Há dois anos tive a oportunidade de passar 3 dias com Julian Assange, na casa de campo inglesa onde ele cumpriu sua prisão domiciliar, para fazer a matéria de capa da revista Trip de maio de 2011 – fui redator-chefe da revista até janeiro passado. Nas salas espaçosas e nos quartos, a mobília de época convivia com dezenas de laptops, cabos e enormes HD externos. Na porta da geladeira da cozinha no casarão do século XVIII, um imã gritava solitário: “Free Bradley Manning”.
Nas longas conversas com o australiano criador do WikiLeaks, o nome do soldado era aparecia com frequência. Em um trecho inédito da entrevista reproduzido a seguir, Assange afirma que são duas as intenções do governo estadunidense ao coagir o jovem militar responsável pelo vazamento de 250 mil cables, como são chamados os comunicados das embaixadas estadunidenses à Casa Branca. A ação do jovem Manning em 2010, então com 22 anos, expôs ao mundo a forma como os EUA enxergam e se relacionam com o mundo. Manning começou a ser julgado na segunda-feira 3 de junho. Mas vale recuperar as palavras de Assange sobre o que ele acredita serem as motivações para sua detenção pelo governo estadunidense:
“Primeiro, Manning foi preso e está mantido nestas condições sombrias, em uma solitária, para que ceda. Querem que ele faça uma confissão, que diga que deu documentos para nós e, mais, que conspiramos junto com ele para conseguir tais documentos. Dessa forma eles ganhariam um argumento para indiciar-nos por conspiração e espionagem. Querem obrigá-lo a fazer uma confissão falsa que leve a esse tipo de conexão”.

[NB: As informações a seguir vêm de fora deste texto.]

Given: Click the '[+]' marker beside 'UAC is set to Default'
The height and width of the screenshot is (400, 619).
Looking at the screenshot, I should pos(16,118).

O criador do WikiLeaks continua, com sua calma habitual: “Em segundo lugar estão fazendo isso com Manning para não perderem o controle sobre os militares. Eles se preocupam com a existência de um soldado que não seguiu as ordens. Mas Bradley viu violações de direitos humanos dentro do aparato militar dos EUA e causou tremendo constrangimento para o exército americano ao entregar esse material para a imprensa. E, claro, não querem passar a ideia de que generais não conseguem manter o controle sobre os soldados. Usando-o como exemplo, outros soldados vão ficar em seus lugares e cumprir suas tarefas. Dar à imprensa material como esse iria conter as práticas abusivas do exército americano, e esse é um ponto-chave das forças armadas daquele país”.